## Fragment strony:
════

-
51. Data: 2005-09-23 15:44:15
Temat: Re: Do jakiej pracy trzeba być z wykłształcenia informatykiem?
Od: "Jackare" <j...@i...pl_wytnijto_>
Użytkownik "Paweł 'Styx' Chuchmała" <s...@h...t15.ds.pwr.wroc.pl>
napisał w wiadomości
news:slrn.pl.dj5ul6.onc.styx___@hades.t15.ds.pwr.wro
c.pl...
> W artykule <dgutic$rfi$1@achot.icm.edu.pl>
> badzio napisał(a):
>
> > Wg mojej wiedzy studia prywatne (pomijajac jakies
> > wyjatki) maja mala wartosc (opinia zebrana na podstawie rozmow ze
> > znajomymi pracujacymi w roznych firmach typu ericpol, motorola, abb itp
> > czy chociazby z rozmow u mnie w pracy). Ale to temat rzeka, kazdy ma
> > swoje zdanie, wiec moze sie zrobic jakis flame.

════

## Dane:
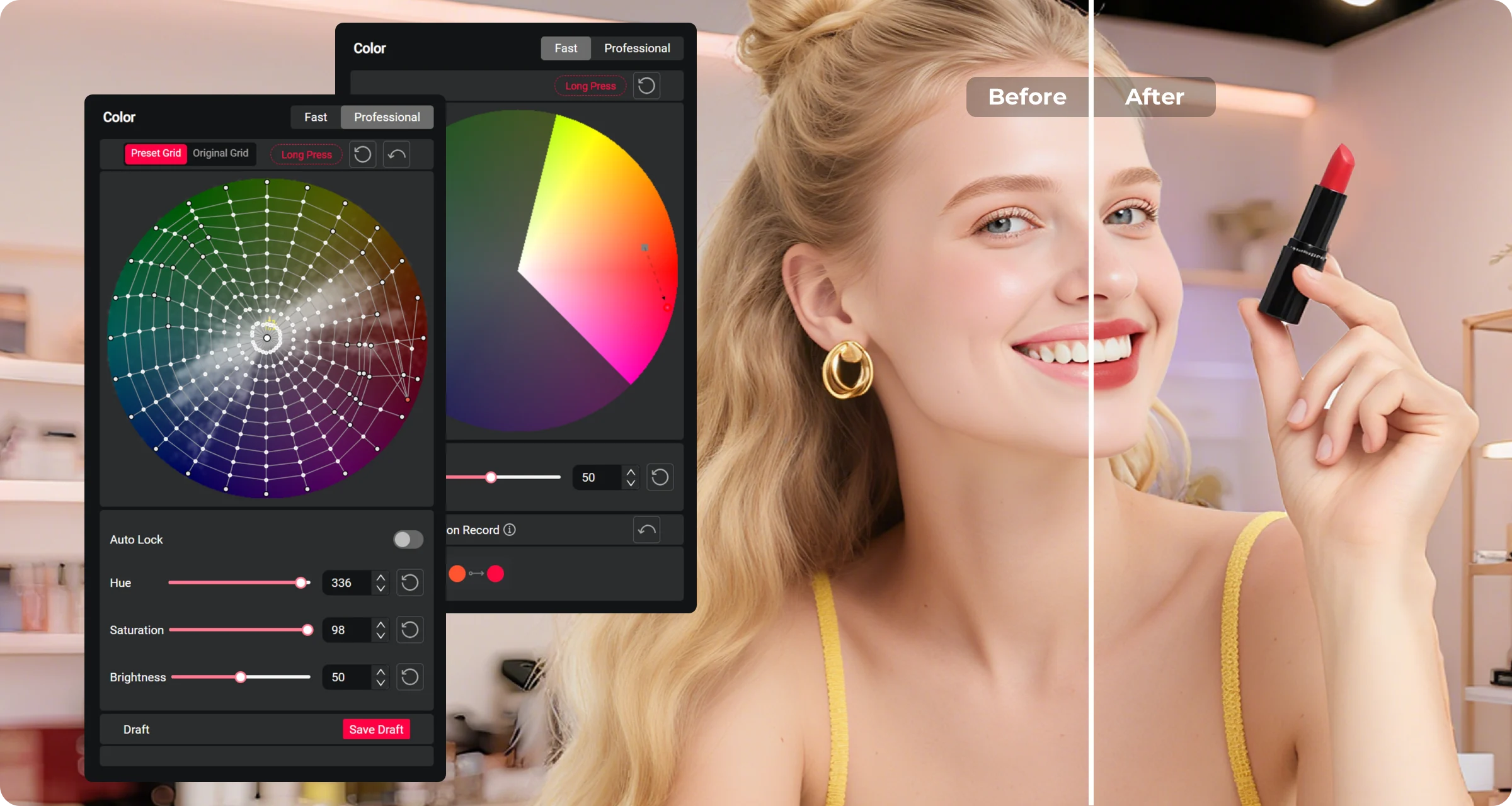
Task: Undo the operation record in back panel
Action: [646, 530]

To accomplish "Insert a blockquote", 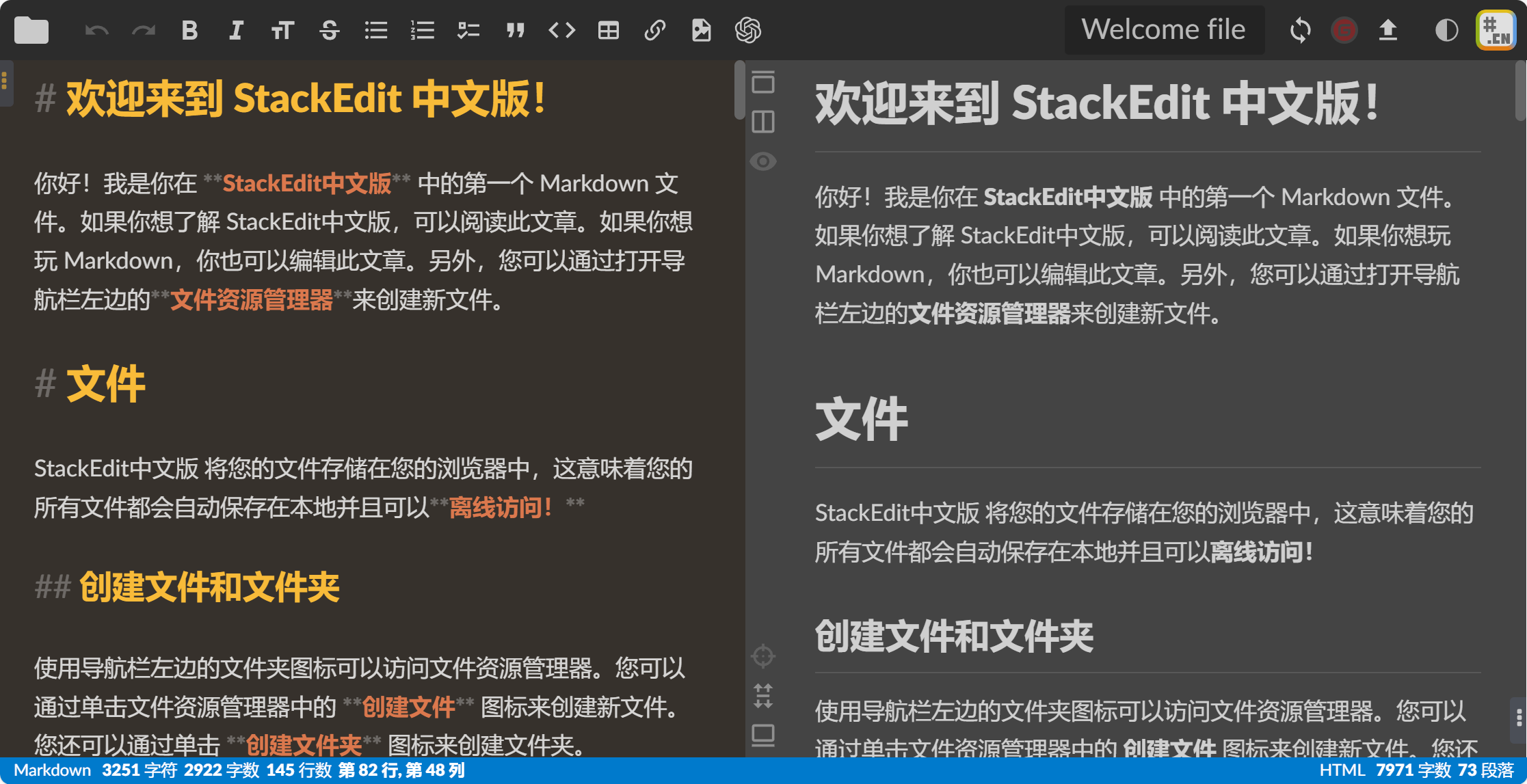I will coord(516,29).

════

## Zadania do wykonania:
a – Wypisz wszystkie firmy wymienione we fragmencie strony.
b – Streść fragment strony w dwóch zdaniach.
c – Przeredaguj akapit z fragmentu strony zaczynający się od „Wg mojej wiedzy studia prywatne” jako krótką listę, zachowując jego główne fakty.

## Rozwiązania zadań:
a – ericpol, motorola, abb

b – Fragment strony zawiera opinię, że studia prywatne, poza wyjątkami, mają małą wartość. Opinia opiera się na rozmowach ze znajomymi z firm takich jak ericpol, motorola czy abb oraz na rozmowach w pracy, choć temat jest rozległy i może wywołać flame.

c –
- Studia prywatne, poza wyjątkami, mają małą wartość.
- Opinia pochodzi z rozmów ze znajomymi z firm typu ericpol, motorola, abb oraz z rozmów w pracy.
- Temat jest rzeką, każdy ma swoje zdanie, więc może powstać flame.